L’industrie du textile est alors en plein essor et les Lombards y jouent un rôle fondamental en étant au centre de ce commerce. À cette époque, l’Angleterre produit de la laine en grande quantité avant de la vendre ensuite aux Flamands. Laine qui, après avoir été transformée en draps, est ensuite revendue par ces mêmes Flamands aux Italiens qui les teignent alors pour les vendre à leur tour aux pays d’Orient. Un commerce fructueux pour les Lombards qui, en contrepartie, reçoivent des produits des pays Arabes.
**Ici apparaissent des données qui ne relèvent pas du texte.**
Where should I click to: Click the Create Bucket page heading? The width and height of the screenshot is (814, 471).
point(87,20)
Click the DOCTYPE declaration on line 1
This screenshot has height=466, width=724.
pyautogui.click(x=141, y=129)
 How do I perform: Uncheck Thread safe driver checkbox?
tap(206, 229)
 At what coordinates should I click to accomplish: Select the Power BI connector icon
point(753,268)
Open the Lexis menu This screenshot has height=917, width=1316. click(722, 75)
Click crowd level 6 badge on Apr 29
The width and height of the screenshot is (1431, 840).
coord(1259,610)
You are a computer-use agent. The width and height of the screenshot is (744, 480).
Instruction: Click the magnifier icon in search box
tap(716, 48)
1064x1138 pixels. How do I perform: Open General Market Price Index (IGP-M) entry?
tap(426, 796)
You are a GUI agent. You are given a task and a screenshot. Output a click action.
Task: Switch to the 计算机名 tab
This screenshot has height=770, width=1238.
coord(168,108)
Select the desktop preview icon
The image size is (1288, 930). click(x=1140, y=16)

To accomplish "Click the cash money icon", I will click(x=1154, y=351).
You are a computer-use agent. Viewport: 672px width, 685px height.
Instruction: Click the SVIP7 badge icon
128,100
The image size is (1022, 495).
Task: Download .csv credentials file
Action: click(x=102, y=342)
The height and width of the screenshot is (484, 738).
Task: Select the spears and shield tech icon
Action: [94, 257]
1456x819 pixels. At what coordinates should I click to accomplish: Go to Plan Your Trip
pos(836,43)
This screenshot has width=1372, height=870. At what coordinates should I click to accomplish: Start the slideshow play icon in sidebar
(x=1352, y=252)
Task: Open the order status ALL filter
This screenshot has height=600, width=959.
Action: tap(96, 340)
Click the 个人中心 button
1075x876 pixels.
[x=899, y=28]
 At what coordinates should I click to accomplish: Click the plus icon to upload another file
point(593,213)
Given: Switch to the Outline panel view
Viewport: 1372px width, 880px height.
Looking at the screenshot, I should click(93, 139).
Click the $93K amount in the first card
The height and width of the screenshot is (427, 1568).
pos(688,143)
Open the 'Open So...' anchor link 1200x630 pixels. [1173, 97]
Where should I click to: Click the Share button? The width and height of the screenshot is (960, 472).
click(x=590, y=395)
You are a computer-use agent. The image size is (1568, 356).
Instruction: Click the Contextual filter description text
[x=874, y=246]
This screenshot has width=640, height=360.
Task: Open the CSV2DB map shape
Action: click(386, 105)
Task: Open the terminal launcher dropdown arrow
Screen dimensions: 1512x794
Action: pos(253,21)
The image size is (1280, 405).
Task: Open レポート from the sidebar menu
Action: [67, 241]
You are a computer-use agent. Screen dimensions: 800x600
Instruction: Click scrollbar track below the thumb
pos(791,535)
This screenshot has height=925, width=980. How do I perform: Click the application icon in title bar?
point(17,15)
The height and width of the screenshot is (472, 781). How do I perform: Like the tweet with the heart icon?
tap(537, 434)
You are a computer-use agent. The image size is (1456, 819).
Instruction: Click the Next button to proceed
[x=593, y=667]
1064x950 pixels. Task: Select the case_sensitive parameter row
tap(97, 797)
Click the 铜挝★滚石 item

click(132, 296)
C’est de cette manière qu’en 1300, Florence devient l’une des places financières majeures d’Europe. Le Florin est la monnaie la plus utilisée lors des échanges commerciaux, que ce soit en Europe ou dans certains pays d’Orient. Le Florin pourrait équivaloir aujourd’hui au dollar du XXe siècle. En effet, le rayonnement de Florence n’a rien à envier à la capitale londonienne du XIXe siècle ou à la ville de New York au XXe siècle. Sa puissance n’a toutefois pas duré longtemps. À la suite de sa banqueroute, Florence n’a pas su retrouver sa grandeur financière, même sous les Médicis, laissant ainsi la ville pantelante.

Le Krach de Florence

La première banqueroute connue se produit au milieu du XIVe siècle alors que l’économie et le commerce à Florence sont à leur apogée.

Florence avec, en arrière-plan, la Cathédrale Santa Maria del Fiore construite pendant l’âge d’or florentin
Florence avec, en arrière-plan, la Cathédrale Santa Maria del Fiore construite pendant l’âge d’or florentin

Les commerçants, qui se sont enrichis grâce au commerce de la laine, déposent leurs argents dans des banques privées comme celle des Peruzzi ou des Bardi, les plus importantes de l’époque. En parallèle, de nombreuses autres banques de moindre poids existent aussi.

La guerre de Cent Ans

Au XIVe siècle, la banque Bardi est la plus éminente de Florence, voire du monde connu. Elle appartient en majorité à la famille. Les Bardi possèdent environ une centaine d’employés ou représentants dans plus de 25 succursales, situées en Europe ou au Moyen Orient. Succursales qui leur permettent ainsi de réaliser des échanges de tous types.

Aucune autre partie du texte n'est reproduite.